**Task statement**
Please write out the rows below word for word, starting at the line that contains "The height and width of the screenshot is (812, 1500)." and ending at the line that contains "tap(1487, 702)", with the pictures left out.

===== Rows

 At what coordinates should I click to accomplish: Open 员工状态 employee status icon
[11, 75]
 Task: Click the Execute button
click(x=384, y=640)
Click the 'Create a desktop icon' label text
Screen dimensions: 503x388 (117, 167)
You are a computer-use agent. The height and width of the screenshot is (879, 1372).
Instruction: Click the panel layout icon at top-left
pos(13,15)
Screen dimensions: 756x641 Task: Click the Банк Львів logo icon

==========
===== Rows

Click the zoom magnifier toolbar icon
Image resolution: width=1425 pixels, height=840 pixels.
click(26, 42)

==========
===== Rows

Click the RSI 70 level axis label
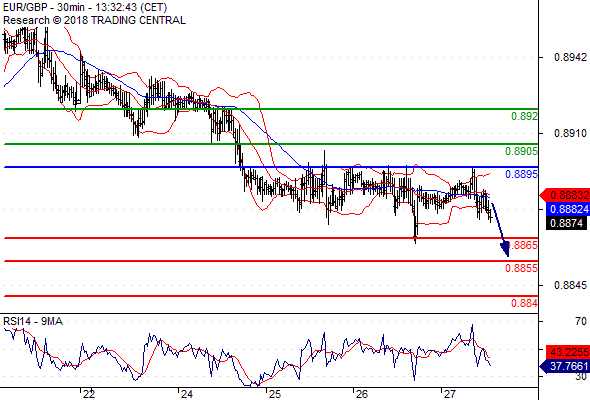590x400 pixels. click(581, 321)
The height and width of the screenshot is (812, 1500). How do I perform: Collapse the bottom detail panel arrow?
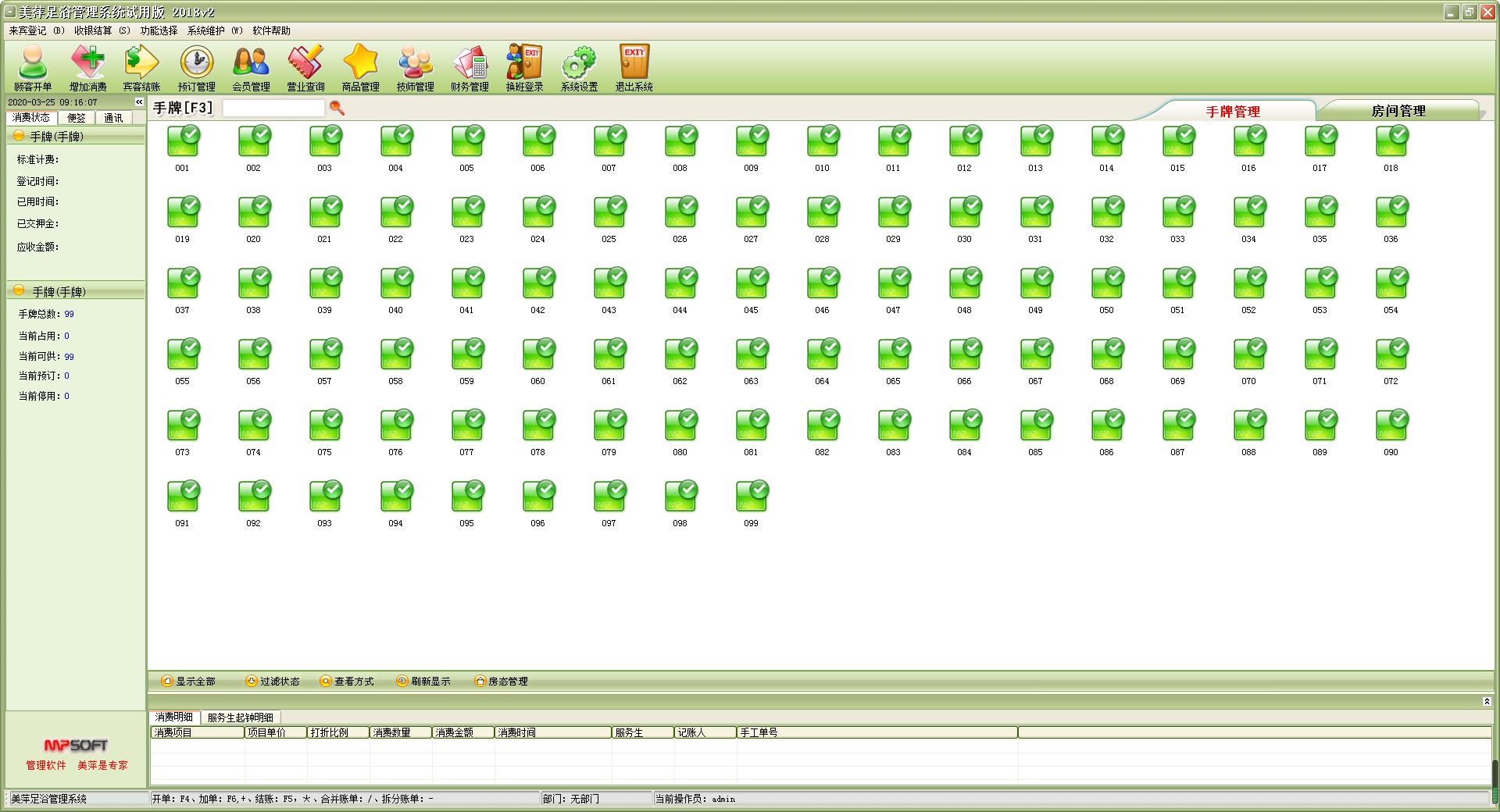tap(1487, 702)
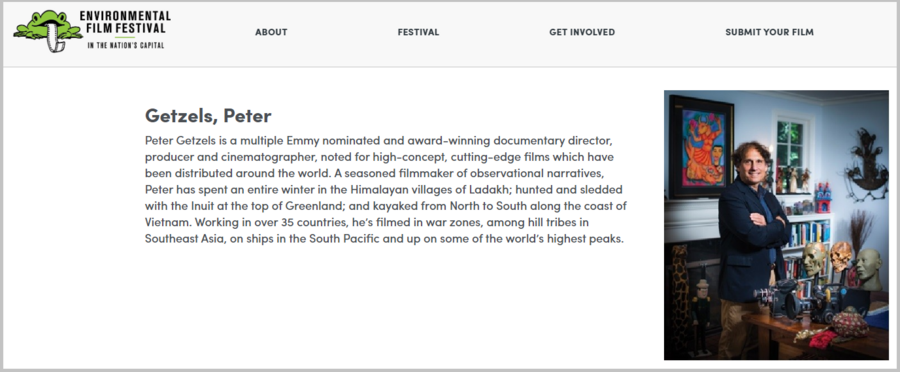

==========

**Result below**
The height and width of the screenshot is (812, 1500). How do I perform: Collapse the bottom detail panel arrow?
tap(1487, 702)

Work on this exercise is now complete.